Start of Supplied entries
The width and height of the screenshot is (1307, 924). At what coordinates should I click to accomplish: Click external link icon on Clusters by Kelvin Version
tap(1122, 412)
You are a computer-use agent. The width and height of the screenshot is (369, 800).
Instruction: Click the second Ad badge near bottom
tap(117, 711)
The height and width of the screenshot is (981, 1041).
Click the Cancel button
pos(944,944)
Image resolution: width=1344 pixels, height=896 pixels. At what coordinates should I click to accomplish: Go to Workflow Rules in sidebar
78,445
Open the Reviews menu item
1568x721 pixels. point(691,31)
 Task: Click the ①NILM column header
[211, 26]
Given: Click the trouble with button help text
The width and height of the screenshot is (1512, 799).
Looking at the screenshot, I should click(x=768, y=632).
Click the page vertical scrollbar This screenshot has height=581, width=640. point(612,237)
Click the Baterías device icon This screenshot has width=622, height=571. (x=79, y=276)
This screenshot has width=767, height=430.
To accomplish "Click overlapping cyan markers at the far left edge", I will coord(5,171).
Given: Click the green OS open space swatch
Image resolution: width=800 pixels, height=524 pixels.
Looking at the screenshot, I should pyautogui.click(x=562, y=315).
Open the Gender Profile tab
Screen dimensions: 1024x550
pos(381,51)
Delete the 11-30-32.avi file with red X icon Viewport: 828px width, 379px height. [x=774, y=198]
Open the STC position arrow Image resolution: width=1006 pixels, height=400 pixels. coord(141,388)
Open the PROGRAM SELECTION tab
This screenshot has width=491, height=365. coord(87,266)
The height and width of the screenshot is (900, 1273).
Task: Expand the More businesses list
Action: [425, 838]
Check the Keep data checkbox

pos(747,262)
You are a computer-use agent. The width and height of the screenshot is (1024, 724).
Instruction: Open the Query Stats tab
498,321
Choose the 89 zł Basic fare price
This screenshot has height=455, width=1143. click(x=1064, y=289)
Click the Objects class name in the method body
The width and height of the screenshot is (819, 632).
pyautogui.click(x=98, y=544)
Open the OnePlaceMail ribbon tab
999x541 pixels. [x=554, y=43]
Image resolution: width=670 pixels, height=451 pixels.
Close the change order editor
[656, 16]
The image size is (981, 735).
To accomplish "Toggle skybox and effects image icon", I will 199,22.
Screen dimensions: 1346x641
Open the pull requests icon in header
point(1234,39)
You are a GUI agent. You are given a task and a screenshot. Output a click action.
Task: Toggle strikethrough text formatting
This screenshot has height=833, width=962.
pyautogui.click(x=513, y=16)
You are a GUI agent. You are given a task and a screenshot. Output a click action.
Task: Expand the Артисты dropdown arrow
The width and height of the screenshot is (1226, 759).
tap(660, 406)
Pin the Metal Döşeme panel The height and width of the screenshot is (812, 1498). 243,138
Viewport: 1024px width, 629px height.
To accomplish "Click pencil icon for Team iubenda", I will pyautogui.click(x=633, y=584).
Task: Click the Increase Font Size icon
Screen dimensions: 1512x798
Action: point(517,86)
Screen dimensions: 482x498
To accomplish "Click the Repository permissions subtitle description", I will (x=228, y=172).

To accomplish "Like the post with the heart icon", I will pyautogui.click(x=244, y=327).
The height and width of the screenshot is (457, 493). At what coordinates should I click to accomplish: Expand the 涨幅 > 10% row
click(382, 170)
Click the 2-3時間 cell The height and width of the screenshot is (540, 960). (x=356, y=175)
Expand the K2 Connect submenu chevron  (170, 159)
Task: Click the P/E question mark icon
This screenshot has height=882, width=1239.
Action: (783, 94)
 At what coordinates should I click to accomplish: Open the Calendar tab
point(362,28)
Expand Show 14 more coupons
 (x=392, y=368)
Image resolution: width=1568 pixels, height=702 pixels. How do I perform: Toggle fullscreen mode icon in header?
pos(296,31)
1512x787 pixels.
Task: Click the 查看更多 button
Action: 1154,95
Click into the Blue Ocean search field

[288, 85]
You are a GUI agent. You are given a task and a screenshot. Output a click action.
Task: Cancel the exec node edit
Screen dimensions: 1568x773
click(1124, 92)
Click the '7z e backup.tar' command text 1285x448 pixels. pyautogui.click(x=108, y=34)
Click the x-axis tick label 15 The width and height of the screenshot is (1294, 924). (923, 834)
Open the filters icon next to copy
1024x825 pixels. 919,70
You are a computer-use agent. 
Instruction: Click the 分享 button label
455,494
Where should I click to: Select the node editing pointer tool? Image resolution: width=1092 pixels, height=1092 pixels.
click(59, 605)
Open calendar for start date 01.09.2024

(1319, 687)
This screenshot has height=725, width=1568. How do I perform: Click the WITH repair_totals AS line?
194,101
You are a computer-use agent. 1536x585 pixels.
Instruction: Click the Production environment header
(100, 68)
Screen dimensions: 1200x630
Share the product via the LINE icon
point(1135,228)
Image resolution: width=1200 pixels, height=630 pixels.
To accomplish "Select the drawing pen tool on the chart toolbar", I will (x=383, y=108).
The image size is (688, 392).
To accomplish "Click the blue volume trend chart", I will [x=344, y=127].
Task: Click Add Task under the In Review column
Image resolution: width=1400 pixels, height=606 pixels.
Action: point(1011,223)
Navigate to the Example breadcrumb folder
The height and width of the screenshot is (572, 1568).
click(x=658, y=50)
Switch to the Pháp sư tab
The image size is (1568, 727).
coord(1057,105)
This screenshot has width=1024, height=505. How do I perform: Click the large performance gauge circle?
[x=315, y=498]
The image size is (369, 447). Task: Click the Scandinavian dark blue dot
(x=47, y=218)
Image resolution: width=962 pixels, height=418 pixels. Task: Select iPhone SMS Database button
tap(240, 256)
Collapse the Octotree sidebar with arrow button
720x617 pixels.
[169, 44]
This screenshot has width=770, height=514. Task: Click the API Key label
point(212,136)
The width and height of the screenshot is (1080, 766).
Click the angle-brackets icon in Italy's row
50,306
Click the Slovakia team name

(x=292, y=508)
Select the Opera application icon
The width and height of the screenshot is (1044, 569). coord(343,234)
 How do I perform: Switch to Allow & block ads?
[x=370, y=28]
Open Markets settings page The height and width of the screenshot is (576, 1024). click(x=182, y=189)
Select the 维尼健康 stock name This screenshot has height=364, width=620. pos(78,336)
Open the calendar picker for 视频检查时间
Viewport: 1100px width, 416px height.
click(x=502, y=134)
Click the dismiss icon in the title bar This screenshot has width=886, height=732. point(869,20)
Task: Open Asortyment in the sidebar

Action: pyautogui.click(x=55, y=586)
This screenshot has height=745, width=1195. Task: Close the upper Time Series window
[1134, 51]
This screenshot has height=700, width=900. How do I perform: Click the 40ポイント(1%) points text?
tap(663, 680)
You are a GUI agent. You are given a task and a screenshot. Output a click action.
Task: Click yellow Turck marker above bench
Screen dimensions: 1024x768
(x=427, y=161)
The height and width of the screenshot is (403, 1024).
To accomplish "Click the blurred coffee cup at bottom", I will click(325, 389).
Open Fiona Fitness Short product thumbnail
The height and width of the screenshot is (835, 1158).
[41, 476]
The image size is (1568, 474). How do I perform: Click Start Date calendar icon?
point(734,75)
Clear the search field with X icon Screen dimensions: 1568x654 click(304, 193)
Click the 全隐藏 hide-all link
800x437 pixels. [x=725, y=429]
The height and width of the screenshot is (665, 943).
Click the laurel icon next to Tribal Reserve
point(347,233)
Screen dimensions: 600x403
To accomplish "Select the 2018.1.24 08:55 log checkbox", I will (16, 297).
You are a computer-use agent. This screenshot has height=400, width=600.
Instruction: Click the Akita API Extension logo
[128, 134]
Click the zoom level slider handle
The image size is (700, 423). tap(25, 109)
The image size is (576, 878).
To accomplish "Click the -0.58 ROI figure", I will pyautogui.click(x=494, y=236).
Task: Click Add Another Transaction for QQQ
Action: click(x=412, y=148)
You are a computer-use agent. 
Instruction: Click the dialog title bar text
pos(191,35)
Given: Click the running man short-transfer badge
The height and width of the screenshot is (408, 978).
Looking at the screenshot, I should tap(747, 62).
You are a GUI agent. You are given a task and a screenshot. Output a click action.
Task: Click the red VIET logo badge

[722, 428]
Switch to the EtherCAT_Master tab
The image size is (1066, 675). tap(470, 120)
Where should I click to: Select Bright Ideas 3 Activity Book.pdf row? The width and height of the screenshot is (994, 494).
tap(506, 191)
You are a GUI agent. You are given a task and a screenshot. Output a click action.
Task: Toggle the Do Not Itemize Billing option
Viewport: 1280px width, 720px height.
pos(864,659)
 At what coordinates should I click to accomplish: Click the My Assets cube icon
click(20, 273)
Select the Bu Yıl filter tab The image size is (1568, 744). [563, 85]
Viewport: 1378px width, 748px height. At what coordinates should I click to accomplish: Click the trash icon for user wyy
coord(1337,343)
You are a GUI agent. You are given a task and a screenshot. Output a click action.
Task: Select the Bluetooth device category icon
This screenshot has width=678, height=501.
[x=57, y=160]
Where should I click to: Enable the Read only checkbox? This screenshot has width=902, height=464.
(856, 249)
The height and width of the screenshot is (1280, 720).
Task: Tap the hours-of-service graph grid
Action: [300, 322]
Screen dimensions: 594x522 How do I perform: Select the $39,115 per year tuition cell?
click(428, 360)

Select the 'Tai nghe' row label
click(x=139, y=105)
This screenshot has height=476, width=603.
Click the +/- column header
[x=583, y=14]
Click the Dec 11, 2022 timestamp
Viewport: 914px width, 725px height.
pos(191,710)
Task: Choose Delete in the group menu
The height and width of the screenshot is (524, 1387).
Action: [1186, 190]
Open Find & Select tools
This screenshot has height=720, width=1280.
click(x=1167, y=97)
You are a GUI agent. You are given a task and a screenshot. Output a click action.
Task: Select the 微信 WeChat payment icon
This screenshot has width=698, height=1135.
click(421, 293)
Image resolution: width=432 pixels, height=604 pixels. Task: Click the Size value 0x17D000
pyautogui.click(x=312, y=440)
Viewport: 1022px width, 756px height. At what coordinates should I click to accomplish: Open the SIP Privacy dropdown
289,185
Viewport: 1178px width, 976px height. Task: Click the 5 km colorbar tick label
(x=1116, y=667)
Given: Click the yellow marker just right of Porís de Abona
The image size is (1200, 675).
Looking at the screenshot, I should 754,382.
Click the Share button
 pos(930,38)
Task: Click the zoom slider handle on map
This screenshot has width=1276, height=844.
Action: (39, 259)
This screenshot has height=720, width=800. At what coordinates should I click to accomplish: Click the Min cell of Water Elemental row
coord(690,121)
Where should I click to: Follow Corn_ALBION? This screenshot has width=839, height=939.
End of Supplied entries
#### [Requirement]
Identify the lines above that contain the word "page", then copy them.

#### [Response]
Click the page vertical scrollbar This screenshot has height=581, width=640. point(612,237)
Open Markets settings page The height and width of the screenshot is (576, 1024). click(x=182, y=189)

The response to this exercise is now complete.